A self-effacing Jenny Tadena becomes upfront when individuals call to ask her what can they donate as Christmas cheer for the orphans at the Reception and Study Center for Children (RSCC).
Social welfare officer Tadena is practical rather than sentimental. She politely suggests that, rather than toys and parties, milk will be far more useful.
As the RSCC’s officer-in-charge, Tadena has to prioritize the needs of her wards. She says that many visitors of their nursery often mistake the two dozen or so infants and toddlers as the sole beneficiaries of RSCC.
But aside from the center-based orphans, the facility also caters to 25 older orphans living with foster families, as well as 25 infants staying with community-based families in crisis.
Maintaining these children’s health in tiptop shape while securing their futures by matching them with adoptive families is a mission requiring governmental flexibility, civic-mindedness and a good dose of nutritional wisdom.
Best for babies
All of the infants in the RSCC nursery are either surrendered or abandoned. While government auditing procedures may emphasize availing of the commodity with the lowest price, Tadena will not settle for less when it comes to the milk intake of her babies.

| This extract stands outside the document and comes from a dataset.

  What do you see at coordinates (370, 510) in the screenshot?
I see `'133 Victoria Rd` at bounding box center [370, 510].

That is because most of the foundlings frequently arrive at the facility in the worst of health. As a consequence of having mothers who come from impoverished families, skipped prenatal check-ups, and did not enjoy good nutrition during their pregnancies, the infants are underweight and sickly. Separation anxiety makes them even more irritable.

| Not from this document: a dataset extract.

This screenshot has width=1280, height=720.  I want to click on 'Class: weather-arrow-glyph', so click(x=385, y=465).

After noting that cheap milk formula causes a breakout of rashes, the passing of bloody stools and crying fits, Tadena and her fellow workers put the more sensitive babies on a diet of hypoallergenic milk during the first three months. This has unfailingly worked miracles on the infants.

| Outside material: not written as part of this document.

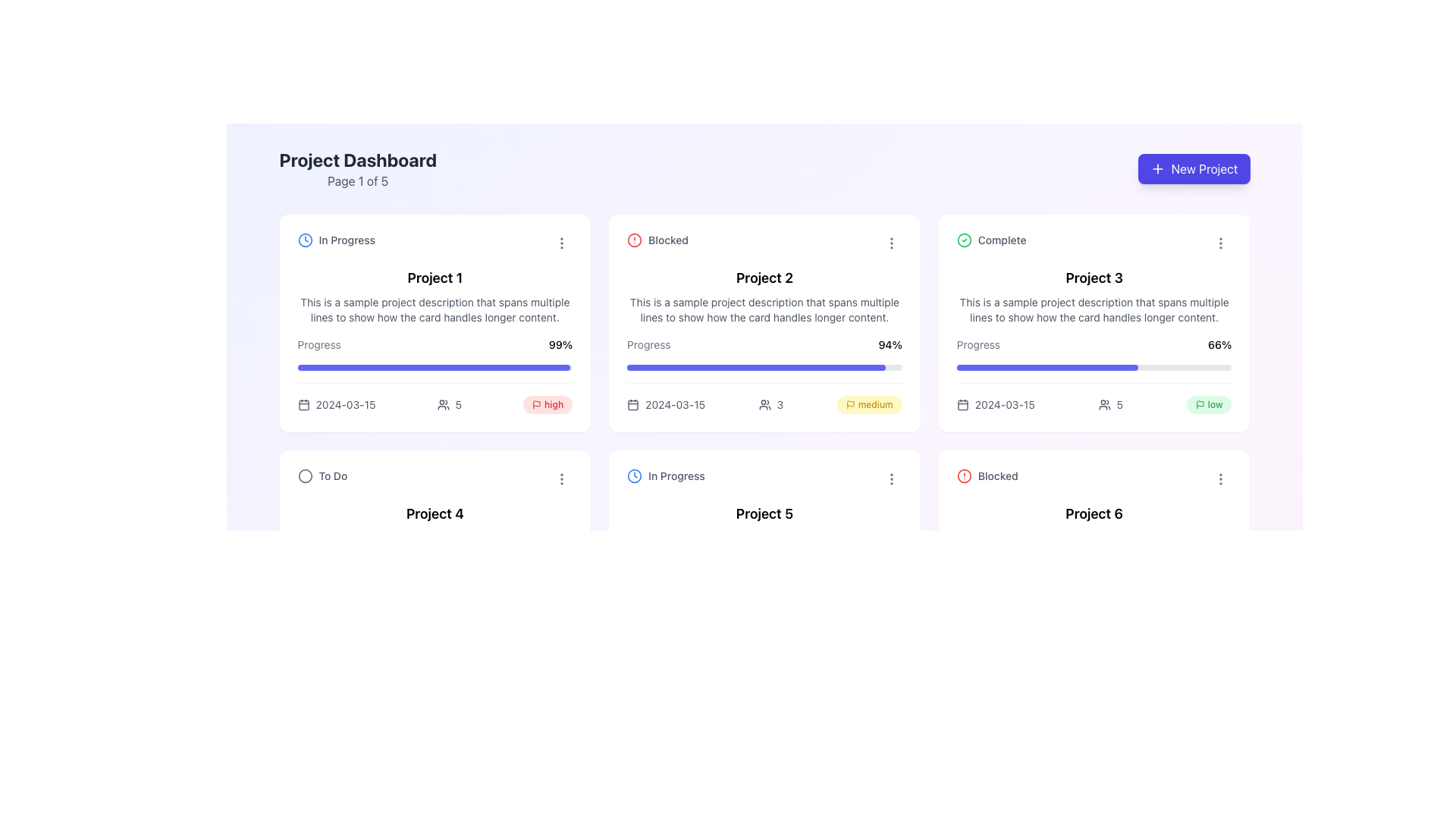 Image resolution: width=1456 pixels, height=819 pixels. I want to click on the interactive icon located in the top-right corner of the 'Project 3' card, so click(1221, 243).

However, it will require civic-mindedness to sustain this feeding program. A 900-gram can of a medium-priced brand of hypoallergenic milk costs a little more than P600. A week-old baby, fed on demand, will easily consume the contents of a can of this volume in a week.
Thus, despite their pediatrician’s advice that the more vulnerable infants should be fed this special type of formula during the first 12 months, RSCC staff begin introducing a cheaper alternative by the second month. Lugaw (porridge) is given on the fourth month, with liquefied meat and vegetables introduced later, to decrease milk dependence without affecting the infants’ development.
However, the RSCC has no control over the number of infants surrendered to them nor on delays in the matching of their wards for adoption. At present, seven infants have been placed on the hypoallergenic milk diet. The yearend is often the period that shows up the disparity between budgeted purchases and actual needs, a gap that, Tadena hopes, will be filled in by charitable individuals and organizations.
Milk for others
Aside from the center-based individuals, the RSCC also gives milk assistance to children up to six months who live with families in crisis. For undersized twins or triplets, the assistance can be extended until nine months to a year.
A family in crisis is one having an infant that has either no mother to breastfeed or no resources to purchase milk formula. Tadena narrates the case of a father who wanted to surrender his infant to the RSCC after his wife became insane and he had other children to take care of.
Tadena asked the man if he had relatives, who could care for the infant, with RSCC supplying the milk until the child could be weaned. This program of the social welfare agency is intended to respond to infants in distress while keeping them based in the community so that the space at the RSCC can be prioritized for foundlings and abandoned infants without any families to care for them.
Low-cost milk is allocated for families in crisis, a state of affairs that could be improved if more individuals and organizations were to share the “milk of human kindness” with the smallest and most helpless of their brethren.